Massachusetts Governor Signs Auto Glass Bill into Law
August 7, 2012
by Casey Neeley, firstname.lastname@example.org
Massachusetts Gov. Deval Patrick has signed a bill into law that includes a number of provisions that will affect auto glass shops in the state. Senate Bill 2216 recently passed both the state’s House and Senate. The law will take effect within 180 days of its passing, according to information from the Massachusetts legislature.
The new law will require glass shops to “maintain records for each motor vehicle upon which motor vehicle glass repair services have been performed, showing the usage of all glass parts, major accessory parts, including mouldings and major hardware component parts, and the adhesive system used in the motor vehicle glass repair.”
The law also will require that anyone who registers as a new or renewal auto glass shop must have a physical location, which includes indoor facilities to perform repairs or dispactch mobile repair units.
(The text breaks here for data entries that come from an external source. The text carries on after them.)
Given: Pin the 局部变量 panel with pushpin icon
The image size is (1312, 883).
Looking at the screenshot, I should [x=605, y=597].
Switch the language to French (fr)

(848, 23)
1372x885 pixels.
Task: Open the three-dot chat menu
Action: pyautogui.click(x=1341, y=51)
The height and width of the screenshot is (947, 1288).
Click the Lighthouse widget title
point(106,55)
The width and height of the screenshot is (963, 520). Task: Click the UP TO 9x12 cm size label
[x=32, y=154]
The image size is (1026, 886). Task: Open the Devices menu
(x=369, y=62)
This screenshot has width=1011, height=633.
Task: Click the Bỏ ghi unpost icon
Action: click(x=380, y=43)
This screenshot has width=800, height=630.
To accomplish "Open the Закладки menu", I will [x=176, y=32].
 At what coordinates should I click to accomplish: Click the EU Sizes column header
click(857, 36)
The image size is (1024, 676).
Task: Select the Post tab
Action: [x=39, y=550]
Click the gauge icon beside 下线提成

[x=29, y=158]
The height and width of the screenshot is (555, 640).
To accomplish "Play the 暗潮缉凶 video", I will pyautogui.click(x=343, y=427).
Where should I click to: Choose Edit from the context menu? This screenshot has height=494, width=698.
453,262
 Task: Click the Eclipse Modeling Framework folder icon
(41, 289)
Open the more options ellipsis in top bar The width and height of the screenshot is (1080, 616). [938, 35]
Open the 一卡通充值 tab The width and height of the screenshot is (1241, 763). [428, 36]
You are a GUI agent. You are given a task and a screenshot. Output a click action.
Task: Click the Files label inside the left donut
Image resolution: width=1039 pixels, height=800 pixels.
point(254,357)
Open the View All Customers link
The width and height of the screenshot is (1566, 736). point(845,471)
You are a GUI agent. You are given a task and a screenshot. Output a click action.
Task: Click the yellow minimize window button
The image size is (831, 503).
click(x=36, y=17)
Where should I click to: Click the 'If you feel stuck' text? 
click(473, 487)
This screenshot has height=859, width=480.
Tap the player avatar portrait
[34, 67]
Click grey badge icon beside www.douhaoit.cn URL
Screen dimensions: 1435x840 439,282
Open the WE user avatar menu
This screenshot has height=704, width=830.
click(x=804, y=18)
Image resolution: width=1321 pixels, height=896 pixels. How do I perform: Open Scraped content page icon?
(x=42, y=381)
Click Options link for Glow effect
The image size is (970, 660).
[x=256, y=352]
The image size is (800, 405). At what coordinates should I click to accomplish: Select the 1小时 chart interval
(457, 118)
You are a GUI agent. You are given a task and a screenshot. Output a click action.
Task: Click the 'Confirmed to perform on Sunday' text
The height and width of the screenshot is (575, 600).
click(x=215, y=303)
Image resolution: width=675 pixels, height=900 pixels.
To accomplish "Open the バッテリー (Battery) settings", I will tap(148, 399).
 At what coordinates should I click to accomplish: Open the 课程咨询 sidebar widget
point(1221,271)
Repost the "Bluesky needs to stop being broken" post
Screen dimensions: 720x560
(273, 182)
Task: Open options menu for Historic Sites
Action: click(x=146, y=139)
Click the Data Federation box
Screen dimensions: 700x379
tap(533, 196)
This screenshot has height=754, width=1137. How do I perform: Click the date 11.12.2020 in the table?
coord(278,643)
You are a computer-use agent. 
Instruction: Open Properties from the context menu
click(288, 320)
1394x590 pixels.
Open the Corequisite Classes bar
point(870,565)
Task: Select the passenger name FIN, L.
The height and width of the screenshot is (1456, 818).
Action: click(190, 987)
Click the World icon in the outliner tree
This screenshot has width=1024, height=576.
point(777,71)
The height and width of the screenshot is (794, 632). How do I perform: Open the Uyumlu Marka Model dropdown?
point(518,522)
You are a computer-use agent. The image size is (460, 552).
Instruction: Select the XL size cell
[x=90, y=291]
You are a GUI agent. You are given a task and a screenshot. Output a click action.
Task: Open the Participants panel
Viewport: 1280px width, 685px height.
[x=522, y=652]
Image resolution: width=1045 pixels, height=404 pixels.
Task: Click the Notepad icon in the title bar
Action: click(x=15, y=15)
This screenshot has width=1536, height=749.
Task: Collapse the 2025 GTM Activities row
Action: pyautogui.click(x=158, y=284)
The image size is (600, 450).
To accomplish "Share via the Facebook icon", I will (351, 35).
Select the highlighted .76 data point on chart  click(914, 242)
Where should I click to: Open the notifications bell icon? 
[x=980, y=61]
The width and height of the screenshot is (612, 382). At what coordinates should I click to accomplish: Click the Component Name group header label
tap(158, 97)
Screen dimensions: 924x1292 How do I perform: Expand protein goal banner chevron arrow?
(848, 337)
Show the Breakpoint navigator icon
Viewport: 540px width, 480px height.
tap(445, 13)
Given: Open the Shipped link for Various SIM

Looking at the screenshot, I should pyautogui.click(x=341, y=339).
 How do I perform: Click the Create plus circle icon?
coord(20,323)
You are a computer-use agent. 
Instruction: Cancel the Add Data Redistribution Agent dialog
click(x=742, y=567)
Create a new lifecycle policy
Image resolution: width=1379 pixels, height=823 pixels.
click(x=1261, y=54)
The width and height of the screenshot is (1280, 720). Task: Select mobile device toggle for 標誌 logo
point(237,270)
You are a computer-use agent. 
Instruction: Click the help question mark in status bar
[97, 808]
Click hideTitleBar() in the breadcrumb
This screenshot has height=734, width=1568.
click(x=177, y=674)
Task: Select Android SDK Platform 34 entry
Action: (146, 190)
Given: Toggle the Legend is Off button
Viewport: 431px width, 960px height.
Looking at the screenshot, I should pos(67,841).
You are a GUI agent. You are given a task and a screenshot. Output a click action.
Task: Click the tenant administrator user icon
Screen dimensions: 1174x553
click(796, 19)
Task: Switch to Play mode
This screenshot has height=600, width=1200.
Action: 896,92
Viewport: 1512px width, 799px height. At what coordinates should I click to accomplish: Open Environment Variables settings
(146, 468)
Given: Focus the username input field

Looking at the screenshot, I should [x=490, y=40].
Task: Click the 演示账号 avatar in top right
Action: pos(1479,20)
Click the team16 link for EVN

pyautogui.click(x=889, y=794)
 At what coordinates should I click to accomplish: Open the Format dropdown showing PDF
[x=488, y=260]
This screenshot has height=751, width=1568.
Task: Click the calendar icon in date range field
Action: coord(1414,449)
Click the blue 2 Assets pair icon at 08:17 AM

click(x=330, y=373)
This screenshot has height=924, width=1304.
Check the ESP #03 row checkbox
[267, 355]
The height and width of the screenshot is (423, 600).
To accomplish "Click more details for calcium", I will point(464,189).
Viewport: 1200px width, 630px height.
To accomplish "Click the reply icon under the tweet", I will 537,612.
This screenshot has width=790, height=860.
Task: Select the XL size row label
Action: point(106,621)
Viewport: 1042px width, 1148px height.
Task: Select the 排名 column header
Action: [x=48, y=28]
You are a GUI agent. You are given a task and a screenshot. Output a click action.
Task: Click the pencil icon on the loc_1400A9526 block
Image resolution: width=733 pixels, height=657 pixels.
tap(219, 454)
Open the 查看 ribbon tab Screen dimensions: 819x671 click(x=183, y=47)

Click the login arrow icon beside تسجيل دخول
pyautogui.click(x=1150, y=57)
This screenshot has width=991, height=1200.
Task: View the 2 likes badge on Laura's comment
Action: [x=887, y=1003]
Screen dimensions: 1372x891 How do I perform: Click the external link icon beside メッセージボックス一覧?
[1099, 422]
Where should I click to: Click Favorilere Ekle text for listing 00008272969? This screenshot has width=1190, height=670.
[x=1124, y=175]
Finally, the law also includes an anti-steering provision, which will prohibit insurers and third-party administrators from requiring consumers to use a certain shop or from using unfair or deceptive acts to convince consumers to use a certain shop, with potential fines ranging from $1,000 to $5,000.
Barry Gaughran, president of Massachusetts Glass Dealers Association, told glassBYTEs.com™/AGRR™ magazine today that he is pleased with the passage of the bill.
“We’ve been looking for legislative relief in Massachusetts for a while when it comes to steering,” he says. “It will help number-one with consumer safety, and it will help to have a safe and proper place to repair the vehicles, which will create a better safety situation for the consumer.”
Gaughran also applauds the anti-steering provisions in the bill.
“[The law] will help the consumer, when choosing to use their local glass shop, not to feel intimidated, threatened or coerced for using, or for having used, their local glass shop, by any insurance company, agent or TPA,” he says.
Gaughran adds that he hopes other states may follow Massachusetts’ lead with this legislation.
“I see this fight happening all over the country,” he says. “The independent glass shops need relief. Hopefully this will help other states and lawmakers to see that this can work. This is happening all over the country and will help the other states.”